How to reuse preprocessing results in a range of k-means clustering

albertoarenalalbertoarenal Member Posts: 10 Contributor II
edited December 2018 in Help

Hi all,

 

I am conducting a K-Means clustering analysis to several groups of documents and I would like to evaluate the clustering performance of different K ( K=4 to 20) by comparing their respective Davies-Bouldin indexes.

 

Previously to the clustering algorithm, I apply a preprocessing tasks (to transform cases, tokenize, filter stopwords, steeminng...creating a tf-if vector).

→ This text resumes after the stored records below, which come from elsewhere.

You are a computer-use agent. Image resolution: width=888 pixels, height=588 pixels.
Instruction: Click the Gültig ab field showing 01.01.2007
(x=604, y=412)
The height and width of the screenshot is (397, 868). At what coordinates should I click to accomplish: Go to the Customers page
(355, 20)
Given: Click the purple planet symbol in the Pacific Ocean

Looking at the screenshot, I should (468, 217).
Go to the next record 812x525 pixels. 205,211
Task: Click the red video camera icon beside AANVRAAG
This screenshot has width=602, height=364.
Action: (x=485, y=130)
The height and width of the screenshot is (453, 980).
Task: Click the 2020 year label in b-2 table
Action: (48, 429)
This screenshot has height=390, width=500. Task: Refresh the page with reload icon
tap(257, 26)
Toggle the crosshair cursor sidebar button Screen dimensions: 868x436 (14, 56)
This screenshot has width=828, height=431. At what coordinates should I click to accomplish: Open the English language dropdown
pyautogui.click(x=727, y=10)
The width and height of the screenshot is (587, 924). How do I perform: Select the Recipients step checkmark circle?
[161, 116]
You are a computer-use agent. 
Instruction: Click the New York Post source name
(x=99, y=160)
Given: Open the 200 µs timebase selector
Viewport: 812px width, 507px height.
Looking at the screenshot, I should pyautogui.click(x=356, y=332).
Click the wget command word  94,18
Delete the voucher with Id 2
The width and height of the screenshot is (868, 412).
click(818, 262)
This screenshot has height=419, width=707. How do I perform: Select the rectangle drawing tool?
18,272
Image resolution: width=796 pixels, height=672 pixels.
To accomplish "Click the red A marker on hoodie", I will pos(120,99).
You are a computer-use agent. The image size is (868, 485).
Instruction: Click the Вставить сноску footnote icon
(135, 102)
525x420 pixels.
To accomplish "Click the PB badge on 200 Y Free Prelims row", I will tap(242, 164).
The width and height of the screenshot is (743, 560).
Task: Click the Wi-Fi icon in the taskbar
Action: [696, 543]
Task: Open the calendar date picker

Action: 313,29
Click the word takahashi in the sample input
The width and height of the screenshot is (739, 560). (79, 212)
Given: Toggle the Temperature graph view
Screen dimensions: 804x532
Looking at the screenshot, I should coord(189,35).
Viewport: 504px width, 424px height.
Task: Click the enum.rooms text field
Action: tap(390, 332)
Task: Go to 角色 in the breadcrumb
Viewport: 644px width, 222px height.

The output of this preprocessing tasks is always the same for each group of texts (attached the general view of the process)

 

Now I am playing the process for each value of K, but I would like not to repeat this preprocessing tasks, which is the same for each group of text, every time I do the K clustering clustering and calculating davies-bouldin indexes, basically to save a lot of time 

 

Thank you very much in advance

Alberto

Best Answers

  • Telcontar120Telcontar120 Moderator, RapidMiner Certified Analyst, RapidMiner Certified Expert, Member Posts: 1,635 Unicorn
    Solution Accepted

    Just add a loop after the preprocessing steps to run k-means and save the output you want and then cycle through the different k-values you would like using a loop macro.

     

    An alternative would be to Store the results after pre-processing them and then create a separate process that starts by Retrieving that dataset before each run of the clustering (also within a loop).  Either approach should work.

    Brian T.
    Lindon Ventures 
    Data Science Consulting from Certified RapidMiner Experts
  • nmaheshnmahesh Member Posts: 3 Contributor I
    Solution Accepted

    Hi Alberto,

     

    Have you tried using the store operator for the pre-processing? I would then create different processes to try out different parameter changes to your clustering and performance.

     

    Best,

    Nithin Mahesh

Answers

  • albertoarenalalbertoarenal Member Posts: 10 Contributor II

    Thank you Brian,

    I´m a beginner using Rapidminer and I´ve not considered the option of storing/retrieving the output of the preprocessing tasks. It is a very good option and I´m sure it save me a lot of time.

     

    I wouldn´t like to take up much of your time, but I have already considered the use of a loop for proving diferent K, but I have not found the right way  to implement it. Could you provide an example? I tried with the cluster loop operator just between the retrieve operator and the clustering operator, but I don´t know how to change the k

     

    Thanks again
    alberto

     

  • albertoarenalalbertoarenal Member Posts: 10 Contributor II

    Thank you Nithin, both Brian´s and your proposal about storing/retrieving the output of the preprocessing tasks have been very useful

    Alberto

     

  • Telcontar120Telcontar120 Moderator, RapidMiner Certified Analyst, RapidMiner Certified Expert, Member Posts: 1,635 Unicorn

    Sure, here's a sample process with k-means clustering and the Loop Parameters operator.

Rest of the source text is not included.